§ What the task requires
Take the entries below and print only the lines from the one with "This screenshot has width=1232, height=957." through the one with "You are a computer-use agent. Viewport: 750px", exactly as they stand, both ends included.

§ Provided data
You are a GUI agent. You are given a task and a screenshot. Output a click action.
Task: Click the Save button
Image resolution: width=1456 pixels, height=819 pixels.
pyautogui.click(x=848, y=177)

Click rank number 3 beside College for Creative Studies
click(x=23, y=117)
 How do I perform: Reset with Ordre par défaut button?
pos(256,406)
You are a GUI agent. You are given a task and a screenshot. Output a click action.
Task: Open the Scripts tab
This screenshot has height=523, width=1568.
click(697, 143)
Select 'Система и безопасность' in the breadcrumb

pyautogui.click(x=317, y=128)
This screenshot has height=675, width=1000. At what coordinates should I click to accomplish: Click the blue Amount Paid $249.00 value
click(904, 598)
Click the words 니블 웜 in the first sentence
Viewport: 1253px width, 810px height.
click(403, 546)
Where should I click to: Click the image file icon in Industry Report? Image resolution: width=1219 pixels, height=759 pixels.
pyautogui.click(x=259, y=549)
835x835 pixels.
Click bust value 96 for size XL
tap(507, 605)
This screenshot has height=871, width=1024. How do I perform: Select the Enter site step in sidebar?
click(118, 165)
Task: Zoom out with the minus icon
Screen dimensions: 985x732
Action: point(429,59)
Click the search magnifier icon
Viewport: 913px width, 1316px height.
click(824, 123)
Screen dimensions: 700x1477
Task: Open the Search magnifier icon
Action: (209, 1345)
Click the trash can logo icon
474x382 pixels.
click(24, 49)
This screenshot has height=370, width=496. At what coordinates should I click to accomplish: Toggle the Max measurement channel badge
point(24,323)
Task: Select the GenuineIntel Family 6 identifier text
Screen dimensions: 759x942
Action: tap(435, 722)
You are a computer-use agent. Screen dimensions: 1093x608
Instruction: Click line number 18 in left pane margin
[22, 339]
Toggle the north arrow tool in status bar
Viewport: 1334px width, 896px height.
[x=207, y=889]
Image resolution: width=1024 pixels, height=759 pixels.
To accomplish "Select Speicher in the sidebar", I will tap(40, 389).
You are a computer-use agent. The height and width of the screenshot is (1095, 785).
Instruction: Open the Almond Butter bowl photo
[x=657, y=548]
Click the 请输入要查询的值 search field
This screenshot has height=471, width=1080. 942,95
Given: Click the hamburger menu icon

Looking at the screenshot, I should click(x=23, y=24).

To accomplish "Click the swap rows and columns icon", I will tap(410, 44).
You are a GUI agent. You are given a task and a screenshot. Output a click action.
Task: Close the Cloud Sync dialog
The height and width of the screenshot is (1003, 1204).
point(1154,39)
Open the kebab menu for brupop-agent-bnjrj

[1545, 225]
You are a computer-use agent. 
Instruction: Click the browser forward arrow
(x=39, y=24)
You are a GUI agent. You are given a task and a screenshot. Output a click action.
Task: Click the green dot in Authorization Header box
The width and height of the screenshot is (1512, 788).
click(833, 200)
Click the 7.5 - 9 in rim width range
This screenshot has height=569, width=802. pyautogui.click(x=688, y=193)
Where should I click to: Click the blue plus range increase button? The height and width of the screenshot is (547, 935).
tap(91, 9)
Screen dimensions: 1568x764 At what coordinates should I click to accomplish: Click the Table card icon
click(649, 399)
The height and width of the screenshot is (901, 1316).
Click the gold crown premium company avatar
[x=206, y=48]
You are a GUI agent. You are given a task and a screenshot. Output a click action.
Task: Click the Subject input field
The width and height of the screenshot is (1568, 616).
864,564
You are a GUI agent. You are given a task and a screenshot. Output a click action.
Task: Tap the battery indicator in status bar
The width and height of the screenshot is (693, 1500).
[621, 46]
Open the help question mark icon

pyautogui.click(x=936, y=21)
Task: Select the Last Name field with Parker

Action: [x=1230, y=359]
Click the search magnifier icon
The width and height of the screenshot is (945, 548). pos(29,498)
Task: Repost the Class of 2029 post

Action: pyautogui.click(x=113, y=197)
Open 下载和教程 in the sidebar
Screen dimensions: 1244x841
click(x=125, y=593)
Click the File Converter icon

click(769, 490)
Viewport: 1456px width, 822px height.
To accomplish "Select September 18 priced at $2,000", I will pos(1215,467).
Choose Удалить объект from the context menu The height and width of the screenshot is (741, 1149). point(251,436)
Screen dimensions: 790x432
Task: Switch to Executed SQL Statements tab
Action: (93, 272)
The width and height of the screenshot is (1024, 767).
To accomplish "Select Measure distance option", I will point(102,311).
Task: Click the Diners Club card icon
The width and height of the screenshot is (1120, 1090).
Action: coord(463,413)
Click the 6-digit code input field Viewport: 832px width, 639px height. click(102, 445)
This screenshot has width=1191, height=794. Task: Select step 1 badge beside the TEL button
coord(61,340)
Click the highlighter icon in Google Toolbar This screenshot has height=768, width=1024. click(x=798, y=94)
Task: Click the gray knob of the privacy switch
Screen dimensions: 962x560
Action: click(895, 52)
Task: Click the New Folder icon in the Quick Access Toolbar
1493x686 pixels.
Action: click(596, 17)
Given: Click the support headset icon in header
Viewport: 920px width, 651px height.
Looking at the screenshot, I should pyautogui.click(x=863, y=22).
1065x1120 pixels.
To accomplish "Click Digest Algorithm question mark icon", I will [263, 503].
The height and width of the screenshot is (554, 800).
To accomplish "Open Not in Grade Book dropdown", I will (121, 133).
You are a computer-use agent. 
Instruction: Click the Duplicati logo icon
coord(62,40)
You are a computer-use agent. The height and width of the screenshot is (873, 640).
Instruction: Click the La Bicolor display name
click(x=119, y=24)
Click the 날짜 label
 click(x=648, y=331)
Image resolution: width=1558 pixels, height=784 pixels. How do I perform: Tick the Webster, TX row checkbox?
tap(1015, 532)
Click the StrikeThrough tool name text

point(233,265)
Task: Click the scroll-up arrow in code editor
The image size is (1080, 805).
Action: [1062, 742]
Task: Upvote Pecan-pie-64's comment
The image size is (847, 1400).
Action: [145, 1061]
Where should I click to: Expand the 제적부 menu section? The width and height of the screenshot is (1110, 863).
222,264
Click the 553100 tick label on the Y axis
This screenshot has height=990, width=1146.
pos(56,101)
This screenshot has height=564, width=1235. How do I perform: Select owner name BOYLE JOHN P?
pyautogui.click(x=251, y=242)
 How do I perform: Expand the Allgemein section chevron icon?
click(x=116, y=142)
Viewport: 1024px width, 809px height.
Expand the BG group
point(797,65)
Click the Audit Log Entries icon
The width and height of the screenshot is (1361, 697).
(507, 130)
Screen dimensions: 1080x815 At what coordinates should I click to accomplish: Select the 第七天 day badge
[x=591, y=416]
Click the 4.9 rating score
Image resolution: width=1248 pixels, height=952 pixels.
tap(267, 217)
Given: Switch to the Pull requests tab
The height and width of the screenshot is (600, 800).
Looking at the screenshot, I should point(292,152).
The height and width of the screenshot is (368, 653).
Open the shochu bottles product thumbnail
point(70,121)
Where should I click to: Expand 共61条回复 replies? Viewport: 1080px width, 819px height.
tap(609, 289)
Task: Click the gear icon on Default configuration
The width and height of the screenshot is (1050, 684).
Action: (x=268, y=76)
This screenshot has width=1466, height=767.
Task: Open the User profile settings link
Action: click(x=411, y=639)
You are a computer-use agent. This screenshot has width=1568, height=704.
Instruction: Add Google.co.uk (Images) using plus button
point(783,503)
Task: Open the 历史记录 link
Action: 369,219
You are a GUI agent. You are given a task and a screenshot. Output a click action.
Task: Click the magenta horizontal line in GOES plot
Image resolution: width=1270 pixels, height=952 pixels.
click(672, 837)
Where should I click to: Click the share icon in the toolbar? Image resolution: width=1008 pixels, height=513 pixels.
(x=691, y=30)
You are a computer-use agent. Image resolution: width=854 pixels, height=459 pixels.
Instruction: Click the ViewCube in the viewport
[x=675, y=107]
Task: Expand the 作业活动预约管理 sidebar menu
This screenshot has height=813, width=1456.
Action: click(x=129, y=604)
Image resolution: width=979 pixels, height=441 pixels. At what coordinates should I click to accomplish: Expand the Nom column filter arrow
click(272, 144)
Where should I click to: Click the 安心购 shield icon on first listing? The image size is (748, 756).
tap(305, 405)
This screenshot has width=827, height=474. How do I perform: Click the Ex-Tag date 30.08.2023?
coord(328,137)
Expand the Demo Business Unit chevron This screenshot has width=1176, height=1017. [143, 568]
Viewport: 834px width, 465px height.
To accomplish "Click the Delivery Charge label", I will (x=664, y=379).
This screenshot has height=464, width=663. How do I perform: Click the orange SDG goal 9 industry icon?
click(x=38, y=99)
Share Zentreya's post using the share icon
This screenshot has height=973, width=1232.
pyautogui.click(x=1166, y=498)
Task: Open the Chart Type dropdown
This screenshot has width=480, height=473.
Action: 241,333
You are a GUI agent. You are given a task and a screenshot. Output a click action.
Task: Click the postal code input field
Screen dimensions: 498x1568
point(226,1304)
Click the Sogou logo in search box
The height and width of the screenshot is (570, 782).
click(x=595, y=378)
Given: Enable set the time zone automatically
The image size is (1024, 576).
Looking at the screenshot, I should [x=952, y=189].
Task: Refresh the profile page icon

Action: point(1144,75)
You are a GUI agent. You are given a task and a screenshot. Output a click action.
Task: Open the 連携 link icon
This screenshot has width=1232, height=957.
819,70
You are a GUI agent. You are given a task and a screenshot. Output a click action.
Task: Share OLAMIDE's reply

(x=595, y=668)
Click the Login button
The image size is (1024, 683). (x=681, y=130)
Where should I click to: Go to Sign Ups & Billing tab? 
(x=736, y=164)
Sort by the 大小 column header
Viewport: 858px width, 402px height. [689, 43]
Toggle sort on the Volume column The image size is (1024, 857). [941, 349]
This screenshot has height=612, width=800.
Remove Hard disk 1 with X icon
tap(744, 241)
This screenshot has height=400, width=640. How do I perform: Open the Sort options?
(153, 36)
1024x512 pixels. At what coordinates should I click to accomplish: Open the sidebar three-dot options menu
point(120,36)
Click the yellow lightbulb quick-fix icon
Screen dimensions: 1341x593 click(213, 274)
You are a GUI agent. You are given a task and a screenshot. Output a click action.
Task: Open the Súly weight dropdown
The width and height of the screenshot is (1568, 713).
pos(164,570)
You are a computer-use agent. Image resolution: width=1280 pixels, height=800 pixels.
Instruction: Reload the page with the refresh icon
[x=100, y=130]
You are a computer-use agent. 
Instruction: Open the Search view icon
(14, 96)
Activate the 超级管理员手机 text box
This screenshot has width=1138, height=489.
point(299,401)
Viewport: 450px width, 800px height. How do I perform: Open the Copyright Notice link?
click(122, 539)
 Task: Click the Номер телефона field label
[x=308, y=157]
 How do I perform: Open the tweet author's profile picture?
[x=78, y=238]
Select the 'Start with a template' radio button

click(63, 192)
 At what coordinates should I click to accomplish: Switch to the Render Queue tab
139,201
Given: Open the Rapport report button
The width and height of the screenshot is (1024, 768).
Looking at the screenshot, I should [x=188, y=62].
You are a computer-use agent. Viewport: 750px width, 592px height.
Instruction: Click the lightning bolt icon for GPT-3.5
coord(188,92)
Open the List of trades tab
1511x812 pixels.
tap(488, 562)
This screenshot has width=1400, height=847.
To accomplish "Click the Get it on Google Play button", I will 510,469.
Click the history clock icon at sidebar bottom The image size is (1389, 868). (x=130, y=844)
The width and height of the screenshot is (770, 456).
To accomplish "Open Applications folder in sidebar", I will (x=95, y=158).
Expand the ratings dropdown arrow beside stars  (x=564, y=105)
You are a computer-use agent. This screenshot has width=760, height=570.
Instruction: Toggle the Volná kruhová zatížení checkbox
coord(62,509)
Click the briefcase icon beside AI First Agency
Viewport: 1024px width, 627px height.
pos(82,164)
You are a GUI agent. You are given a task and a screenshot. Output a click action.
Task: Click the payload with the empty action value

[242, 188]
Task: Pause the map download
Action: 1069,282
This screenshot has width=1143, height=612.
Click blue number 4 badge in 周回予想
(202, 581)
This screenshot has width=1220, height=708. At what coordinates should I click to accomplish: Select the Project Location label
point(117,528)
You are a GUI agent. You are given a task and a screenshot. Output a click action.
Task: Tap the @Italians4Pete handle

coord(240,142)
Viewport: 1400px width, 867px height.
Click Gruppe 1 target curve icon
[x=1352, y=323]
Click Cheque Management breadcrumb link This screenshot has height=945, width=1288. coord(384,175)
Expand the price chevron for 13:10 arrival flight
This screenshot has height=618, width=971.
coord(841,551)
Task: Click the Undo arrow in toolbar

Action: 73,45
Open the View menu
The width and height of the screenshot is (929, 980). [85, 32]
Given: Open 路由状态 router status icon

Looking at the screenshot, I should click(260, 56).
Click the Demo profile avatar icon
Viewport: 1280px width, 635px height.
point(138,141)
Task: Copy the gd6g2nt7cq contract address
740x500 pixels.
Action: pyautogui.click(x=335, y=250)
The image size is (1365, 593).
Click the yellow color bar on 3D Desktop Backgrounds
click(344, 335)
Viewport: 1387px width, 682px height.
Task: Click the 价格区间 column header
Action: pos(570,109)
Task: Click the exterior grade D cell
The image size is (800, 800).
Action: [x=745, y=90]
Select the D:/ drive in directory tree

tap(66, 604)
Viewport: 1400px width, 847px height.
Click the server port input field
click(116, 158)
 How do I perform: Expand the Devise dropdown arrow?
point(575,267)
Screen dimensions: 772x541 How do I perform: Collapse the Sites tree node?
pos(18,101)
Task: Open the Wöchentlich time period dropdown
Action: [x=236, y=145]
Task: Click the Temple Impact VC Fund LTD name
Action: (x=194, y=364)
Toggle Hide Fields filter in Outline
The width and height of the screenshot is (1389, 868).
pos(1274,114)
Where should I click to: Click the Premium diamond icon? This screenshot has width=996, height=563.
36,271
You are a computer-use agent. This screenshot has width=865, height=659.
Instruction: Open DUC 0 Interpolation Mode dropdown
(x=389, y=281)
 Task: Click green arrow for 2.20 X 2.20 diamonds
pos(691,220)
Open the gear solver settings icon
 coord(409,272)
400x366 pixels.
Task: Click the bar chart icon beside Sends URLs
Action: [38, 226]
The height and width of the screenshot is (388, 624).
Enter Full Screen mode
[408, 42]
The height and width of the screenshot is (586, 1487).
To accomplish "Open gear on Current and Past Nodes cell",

§ Output for this task
This screenshot has width=1232, height=957.
819,70
You are a GUI agent. You are given a task and a screenshot. Output a click action.
Task: Share OLAMIDE's reply

(x=595, y=668)
Click the Login button
The image size is (1024, 683). (x=681, y=130)
Where should I click to: Go to Sign Ups & Billing tab? 
(x=736, y=164)
Sort by the 大小 column header
Viewport: 858px width, 402px height. [689, 43]
Toggle sort on the Volume column The image size is (1024, 857). [941, 349]
This screenshot has height=612, width=800.
Remove Hard disk 1 with X icon
tap(744, 241)
This screenshot has height=400, width=640. How do I perform: Open the Sort options?
(153, 36)
1024x512 pixels. At what coordinates should I click to accomplish: Open the sidebar three-dot options menu
point(120,36)
Click the yellow lightbulb quick-fix icon
Screen dimensions: 1341x593 click(213, 274)
You are a GUI agent. You are given a task and a screenshot. Output a click action.
Task: Open the Súly weight dropdown
The width and height of the screenshot is (1568, 713).
pos(164,570)
You are a computer-use agent. Image resolution: width=1280 pixels, height=800 pixels.
Instruction: Reload the page with the refresh icon
[x=100, y=130]
You are a computer-use agent. 
Instruction: Open the Search view icon
(14, 96)
Activate the 超级管理员手机 text box
This screenshot has width=1138, height=489.
point(299,401)
Viewport: 450px width, 800px height. How do I perform: Open the Copyright Notice link?
click(122, 539)
 Task: Click the Номер телефона field label
[x=308, y=157]
 How do I perform: Open the tweet author's profile picture?
[x=78, y=238]
Select the 'Start with a template' radio button

click(63, 192)
 At what coordinates should I click to accomplish: Switch to the Render Queue tab
139,201
Given: Open the Rapport report button
The width and height of the screenshot is (1024, 768).
Looking at the screenshot, I should [x=188, y=62].
You are a computer-use agent. Viewport: 750px width, 592px height.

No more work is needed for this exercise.